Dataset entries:
☆ ☆ ☆ ☆ ☆
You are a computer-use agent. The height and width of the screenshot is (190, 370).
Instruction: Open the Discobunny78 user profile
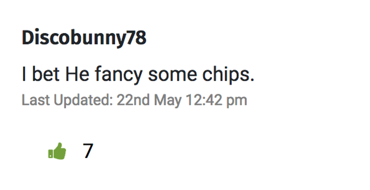tap(84, 39)
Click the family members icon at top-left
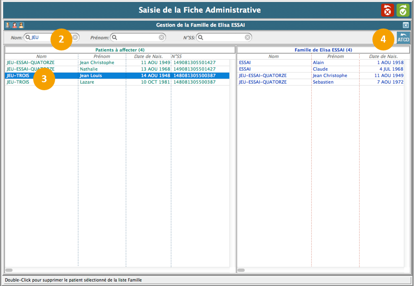Viewport: 414px width, 286px height. [x=14, y=25]
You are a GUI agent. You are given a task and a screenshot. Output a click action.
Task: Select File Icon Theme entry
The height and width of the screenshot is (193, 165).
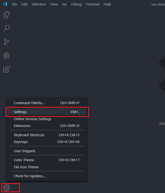coord(26,167)
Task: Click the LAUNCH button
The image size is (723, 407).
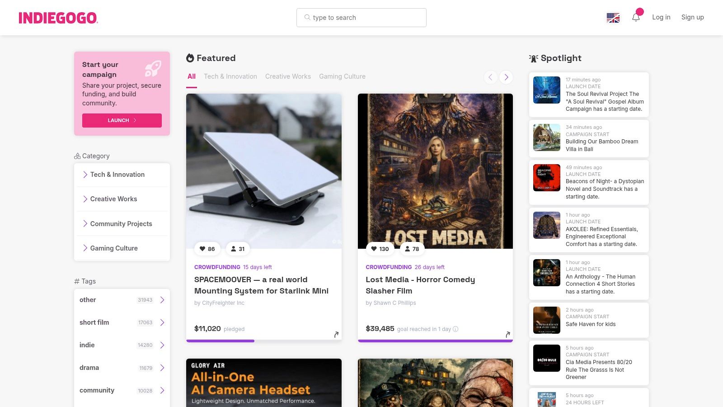Action: [x=122, y=120]
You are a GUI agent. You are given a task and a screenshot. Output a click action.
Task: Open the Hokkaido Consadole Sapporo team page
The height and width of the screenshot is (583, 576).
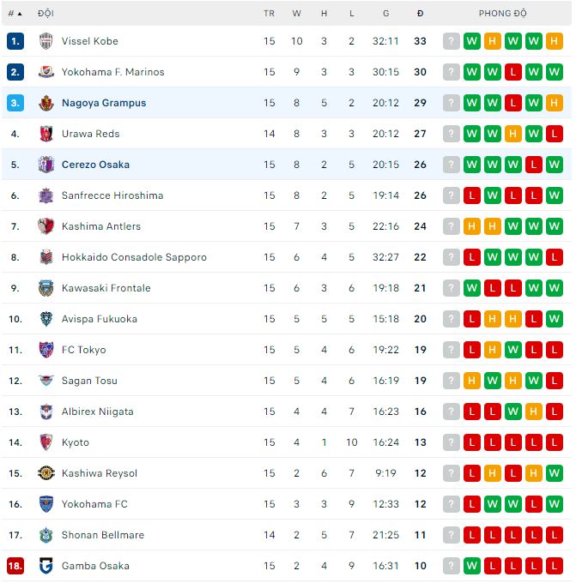(134, 257)
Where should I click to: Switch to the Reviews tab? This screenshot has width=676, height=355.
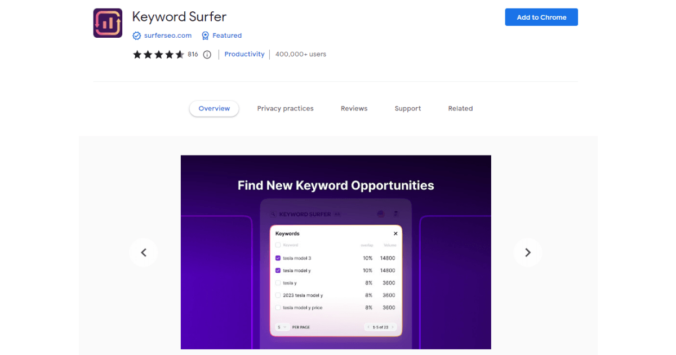[354, 108]
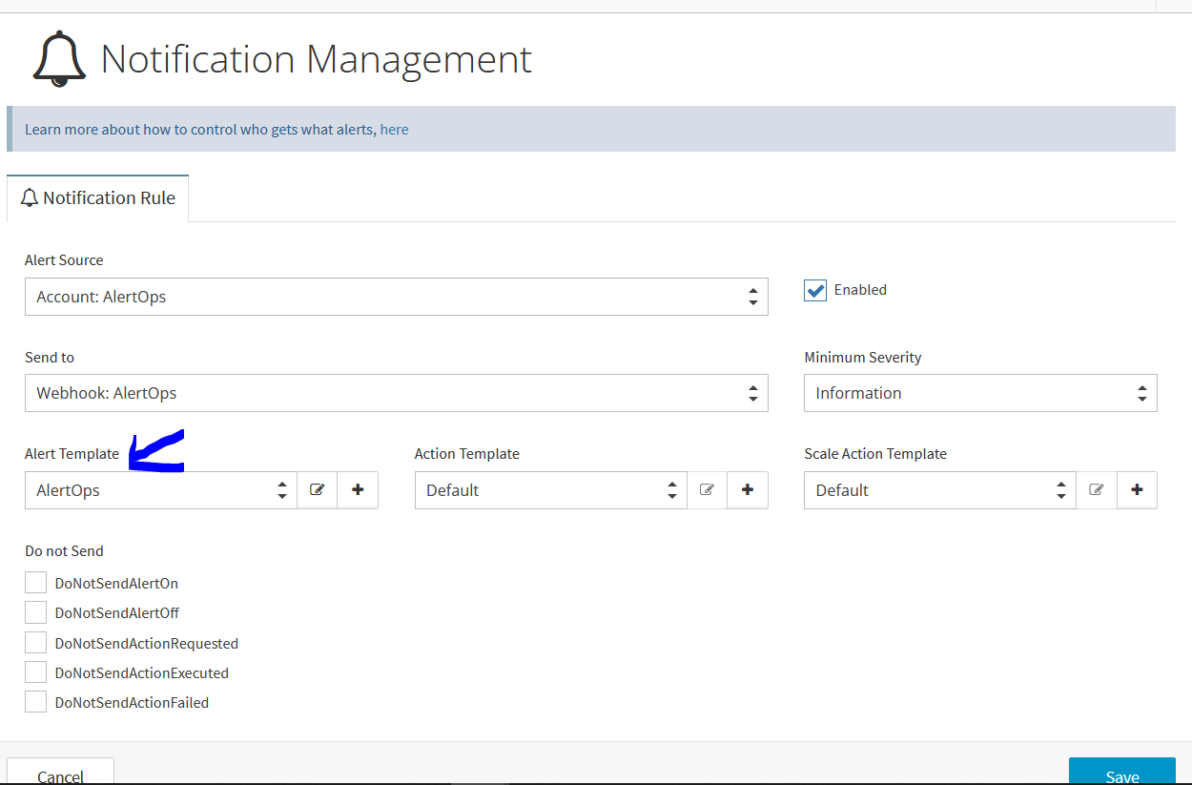Toggle the DoNotSendActionFailed checkbox
1192x785 pixels.
36,702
☆ ☆ ☆ ☆ ☆
▶ [ASSIGNED TASK]: Leave out the pictures and set down all of the data exactly.

▶ [TASK RESPONSE]:
You are a computer-use agent. The height and width of the screenshot is (190, 370).
Instruction: Open the Discobunny78 user profile
tap(84, 39)
Click the family members icon at top-left
Viewport: 414px width, 286px height. [x=14, y=25]
You are a GUI agent. You are given a task and a screenshot. Output a click action.
Task: Select File Icon Theme entry
The height and width of the screenshot is (193, 165).
coord(26,167)
Task: Click the LAUNCH button
The image size is (723, 407).
Action: [x=122, y=120]
You are a GUI agent. You are given a task and a screenshot. Output a click action.
Task: Open the Hokkaido Consadole Sapporo team page
The height and width of the screenshot is (583, 576).
(134, 257)
Where should I click to: Switch to the Reviews tab? This screenshot has width=676, height=355.
[354, 108]
Toggle the DoNotSendActionFailed checkbox
1192x785 pixels.
36,702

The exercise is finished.